» Try it:
What is needed is an exact transcription of every record below.

» Supplied material:
######

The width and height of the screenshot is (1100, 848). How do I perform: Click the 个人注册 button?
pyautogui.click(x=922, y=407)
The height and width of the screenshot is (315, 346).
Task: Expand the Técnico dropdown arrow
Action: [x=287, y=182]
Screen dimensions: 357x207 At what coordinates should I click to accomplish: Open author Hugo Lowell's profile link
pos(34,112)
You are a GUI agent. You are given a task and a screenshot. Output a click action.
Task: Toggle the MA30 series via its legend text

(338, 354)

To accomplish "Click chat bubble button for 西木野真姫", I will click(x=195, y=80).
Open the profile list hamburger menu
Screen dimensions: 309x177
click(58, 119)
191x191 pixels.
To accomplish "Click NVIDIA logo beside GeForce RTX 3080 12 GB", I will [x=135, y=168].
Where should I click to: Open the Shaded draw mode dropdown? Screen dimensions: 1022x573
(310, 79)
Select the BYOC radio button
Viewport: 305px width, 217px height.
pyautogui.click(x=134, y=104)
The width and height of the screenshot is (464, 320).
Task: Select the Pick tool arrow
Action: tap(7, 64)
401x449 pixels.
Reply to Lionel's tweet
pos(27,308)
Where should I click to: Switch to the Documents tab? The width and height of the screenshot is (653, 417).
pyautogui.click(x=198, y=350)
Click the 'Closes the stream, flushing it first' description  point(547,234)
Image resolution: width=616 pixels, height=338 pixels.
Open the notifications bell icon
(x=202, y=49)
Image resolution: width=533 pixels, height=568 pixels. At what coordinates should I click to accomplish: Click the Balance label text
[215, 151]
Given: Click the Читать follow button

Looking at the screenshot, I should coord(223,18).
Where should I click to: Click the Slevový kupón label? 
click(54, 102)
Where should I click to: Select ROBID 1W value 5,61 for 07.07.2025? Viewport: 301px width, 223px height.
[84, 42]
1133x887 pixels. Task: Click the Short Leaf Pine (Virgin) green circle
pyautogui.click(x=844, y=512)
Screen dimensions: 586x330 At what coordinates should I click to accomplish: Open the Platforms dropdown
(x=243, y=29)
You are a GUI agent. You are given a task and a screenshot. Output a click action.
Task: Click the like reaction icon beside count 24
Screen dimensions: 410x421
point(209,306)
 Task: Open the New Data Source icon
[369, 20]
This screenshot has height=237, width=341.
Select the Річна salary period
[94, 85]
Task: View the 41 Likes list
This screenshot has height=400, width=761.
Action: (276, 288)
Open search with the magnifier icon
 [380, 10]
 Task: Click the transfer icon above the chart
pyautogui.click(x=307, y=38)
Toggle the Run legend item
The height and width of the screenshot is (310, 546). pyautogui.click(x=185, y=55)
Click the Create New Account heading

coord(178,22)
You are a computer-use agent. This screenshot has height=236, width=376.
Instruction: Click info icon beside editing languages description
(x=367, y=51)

######

» Answer to this problem:
The width and height of the screenshot is (1100, 848). How do I perform: Click the 个人注册 button?
pyautogui.click(x=922, y=407)
The height and width of the screenshot is (315, 346).
Task: Expand the Técnico dropdown arrow
Action: [x=287, y=182]
Screen dimensions: 357x207 At what coordinates should I click to accomplish: Open author Hugo Lowell's profile link
pos(34,112)
You are a GUI agent. You are given a task and a screenshot. Output a click action.
Task: Toggle the MA30 series via its legend text

(338, 354)

To accomplish "Click chat bubble button for 西木野真姫", I will click(x=195, y=80).
Open the profile list hamburger menu
Screen dimensions: 309x177
click(58, 119)
191x191 pixels.
To accomplish "Click NVIDIA logo beside GeForce RTX 3080 12 GB", I will [x=135, y=168].
Where should I click to: Open the Shaded draw mode dropdown? Screen dimensions: 1022x573
(310, 79)
Select the BYOC radio button
Viewport: 305px width, 217px height.
pyautogui.click(x=134, y=104)
The width and height of the screenshot is (464, 320).
Task: Select the Pick tool arrow
Action: tap(7, 64)
401x449 pixels.
Reply to Lionel's tweet
pos(27,308)
Where should I click to: Switch to the Documents tab? The width and height of the screenshot is (653, 417).
pyautogui.click(x=198, y=350)
Click the 'Closes the stream, flushing it first' description  point(547,234)
Image resolution: width=616 pixels, height=338 pixels.
Open the notifications bell icon
(x=202, y=49)
Image resolution: width=533 pixels, height=568 pixels. At what coordinates should I click to accomplish: Click the Balance label text
[215, 151]
Given: Click the Читать follow button

Looking at the screenshot, I should coord(223,18).
Where should I click to: Click the Slevový kupón label? 
click(54, 102)
Where should I click to: Select ROBID 1W value 5,61 for 07.07.2025? Viewport: 301px width, 223px height.
[84, 42]
1133x887 pixels. Task: Click the Short Leaf Pine (Virgin) green circle
pyautogui.click(x=844, y=512)
Screen dimensions: 586x330 At what coordinates should I click to accomplish: Open the Platforms dropdown
(x=243, y=29)
You are a GUI agent. You are given a task and a screenshot. Output a click action.
Task: Click the like reaction icon beside count 24
Screen dimensions: 410x421
point(209,306)
 Task: Open the New Data Source icon
[369, 20]
This screenshot has height=237, width=341.
Select the Річна salary period
[94, 85]
Task: View the 41 Likes list
This screenshot has height=400, width=761.
Action: (276, 288)
Open search with the magnifier icon
 [380, 10]
 Task: Click the transfer icon above the chart
pyautogui.click(x=307, y=38)
Toggle the Run legend item
The height and width of the screenshot is (310, 546). pyautogui.click(x=185, y=55)
Click the Create New Account heading

coord(178,22)
You are a computer-use agent. This screenshot has height=236, width=376.
Instruction: Click info icon beside editing languages description
(x=367, y=51)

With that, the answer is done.